§ DIRECTIVE
Write out the records word for word, starting at the line that contains "Select the pair cloud — cloudless" and ending at the line that contains "point(614,729)", with both of those lines included. Leave the pictures out.

§ GIVEN RECORDS
————————

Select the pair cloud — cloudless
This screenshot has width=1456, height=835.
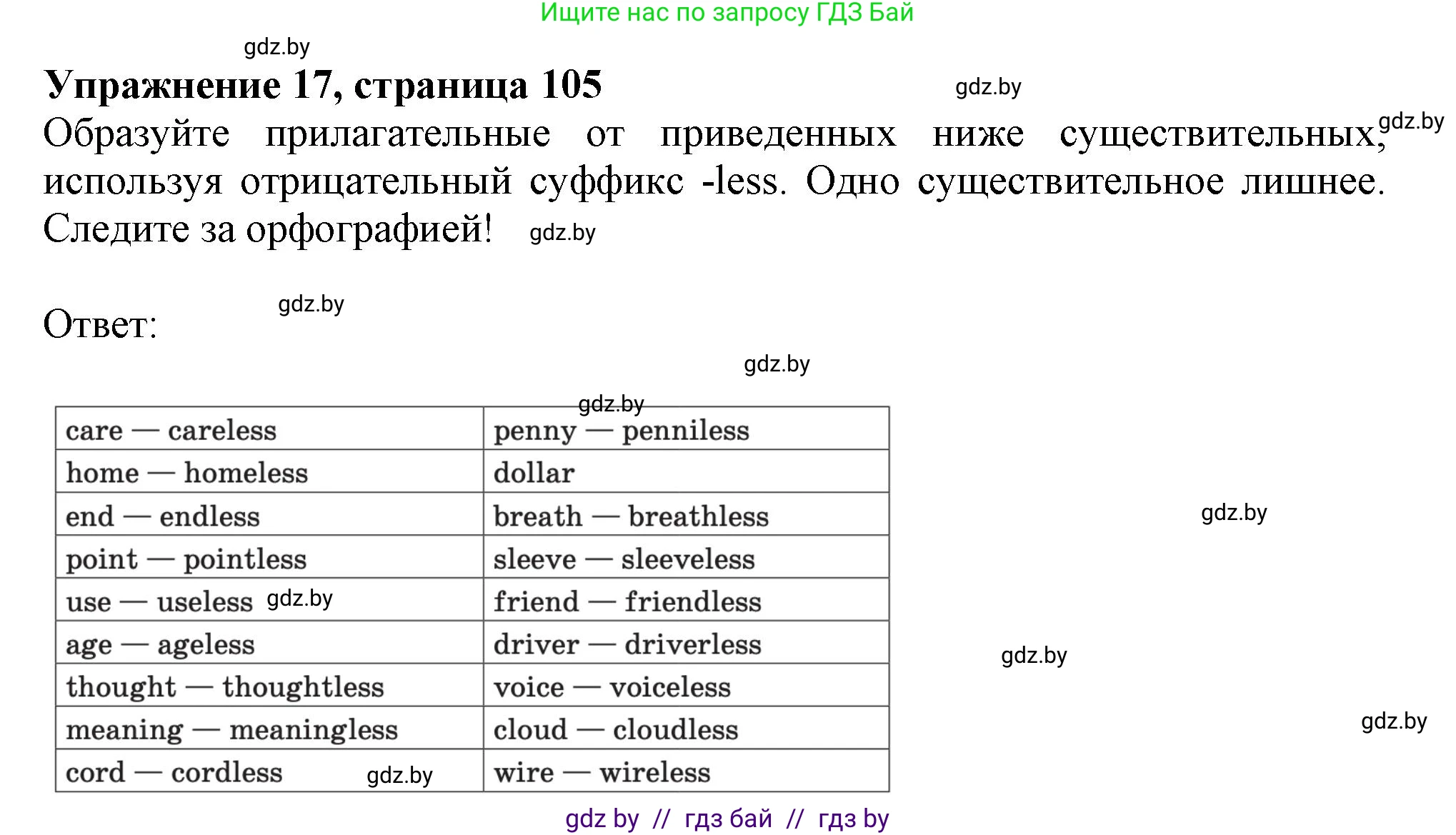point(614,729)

————————

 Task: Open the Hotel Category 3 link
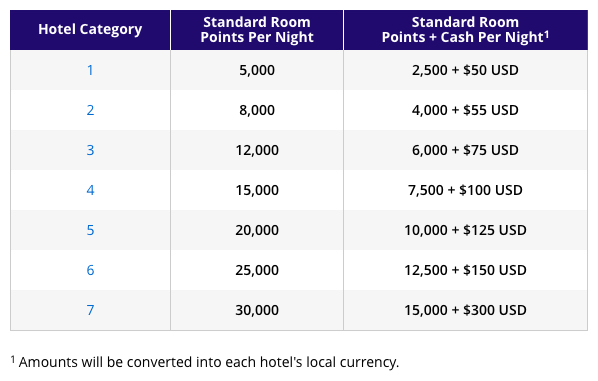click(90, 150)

————————

§ COMPLETE RESPONSE
Select the pair cloud — cloudless
This screenshot has width=1456, height=835.
point(614,729)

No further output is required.